Le ministère camerounais de l'Élevage, des Pêches et des Industries animales (MINEPIA) a lancé une vaste campagne de vaccination du chéptel dans les régions du Nord et de l'Adamaoua. Priorité est donnée à la lutte contre la péripneumonie contagieuse bovine et la fièvre aphteuse, deux maladies qui peuvent décimer les troupeaux lors des grandes transhumances de saison des pluies. Plusieurs dizaines de milliers de têtes de bétail sont ciblées dans un premier temps.
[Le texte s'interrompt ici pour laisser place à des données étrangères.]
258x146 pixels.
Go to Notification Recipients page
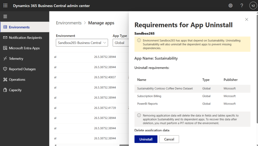click(x=25, y=38)
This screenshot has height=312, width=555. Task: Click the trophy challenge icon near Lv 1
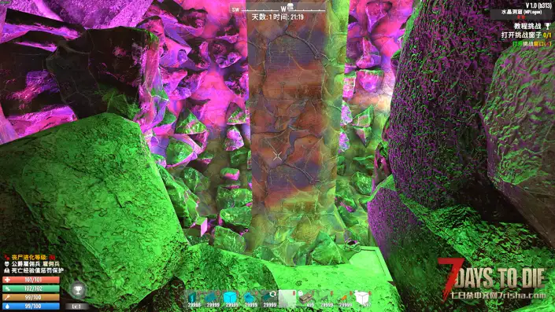(x=77, y=291)
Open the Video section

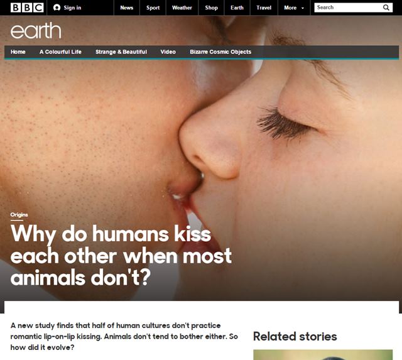coord(168,52)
Un cheptel vital pour l'économie pastorale
Le Septentrion concentre l'essentiel du cheptel bovin camerounais, estimé à plus de six millions de têtes. Pour les communautés peules Mbororo et les éleveurs Arabes Choa, le bétail constitue l'essentiel du patrimoine familial et la principale source de revenus. Une épizootie non contrôlée peut anéantir des années de capitalisation et précipiter des familles dans la pauvreté. La vaccination est donc perçue non seulement comme un enjeu sanitaire, mais aussi comme une nécessité économique et sociale.
Des défis logistiques dans des zones reculées
Les agents vétérinaires déployés sur le terrain font face à des contraintes importantes : routes impraticables en début de saison des pluies, transhumance des troupeaux vers des zones parfois inaccessibles et, dans certains secteurs du Logone-et-Chari, des risques sécuritaires. Le MINEPIA a organisé des équipes mobiles dotées de motos et de glacières pour rejoindre les campements les plus éloignés. Des postes vétérinaires avancés ont également été renforcés à Garoua, Ngaoundéré et Maroua pour assurer la conservation de la chaîne du froid.
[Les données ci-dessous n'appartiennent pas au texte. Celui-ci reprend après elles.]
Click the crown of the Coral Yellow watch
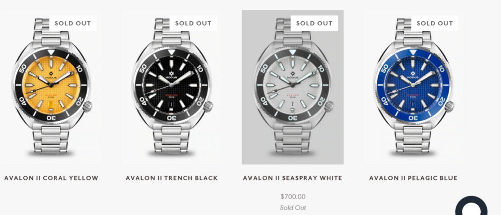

Vers une meilleure traçabilité du bétail
Parallèlement à la vaccination, le MINEPIA expérimente un système de marquage électronique des animaux dans le département du Faro, en partenariat avec un opérateur privé. Cette initiative vise à mieux tracer les mouvements du bétail, à réduire les vols — fléau persistant dans la région — et à faciliter l'accès aux marchés régionaux de Ngaoundéré et Garoua-Boulaï. À terme, une meilleure traçabilité devrait également permettre d'améliorer l'accès aux marchés d'exportation vers le Nigeria et la Centrafrique.